• EXERCISE MATERIALS:
● ● ●

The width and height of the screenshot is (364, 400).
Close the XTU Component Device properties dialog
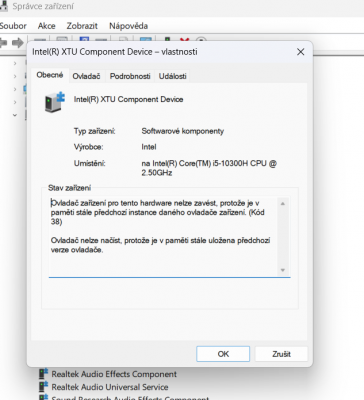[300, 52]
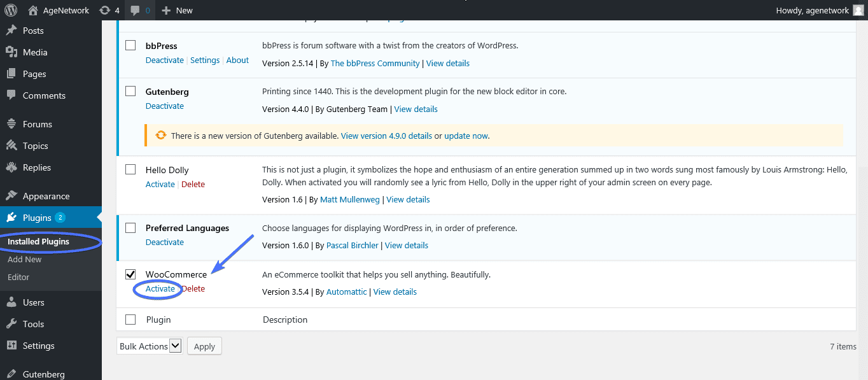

● ● ●

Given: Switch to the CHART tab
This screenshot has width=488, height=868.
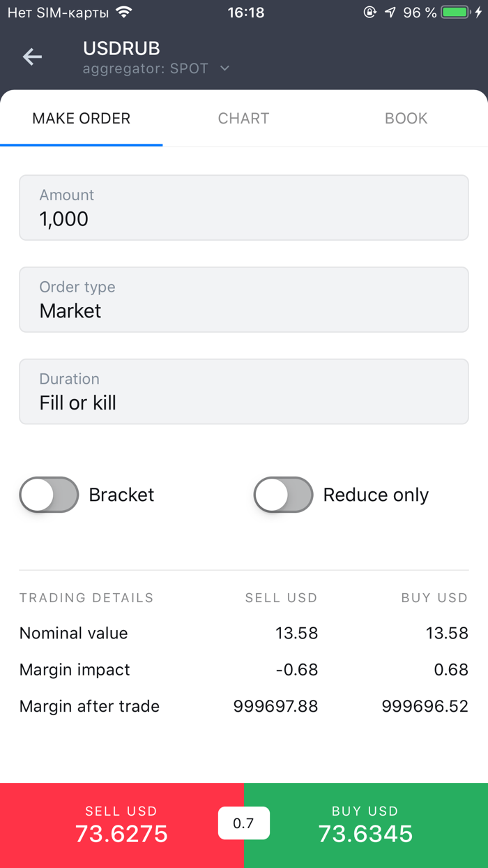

● ● ●

• WHAT THIS TASK INVOLVES:
Using the records above, copy word for word the line with "Given: Switch to the CHART tab", the line with "This screenshot has width=488, height=868.", and every line between them.

• RESULT OF THIS EXERCISE:
Given: Switch to the CHART tab
This screenshot has width=488, height=868.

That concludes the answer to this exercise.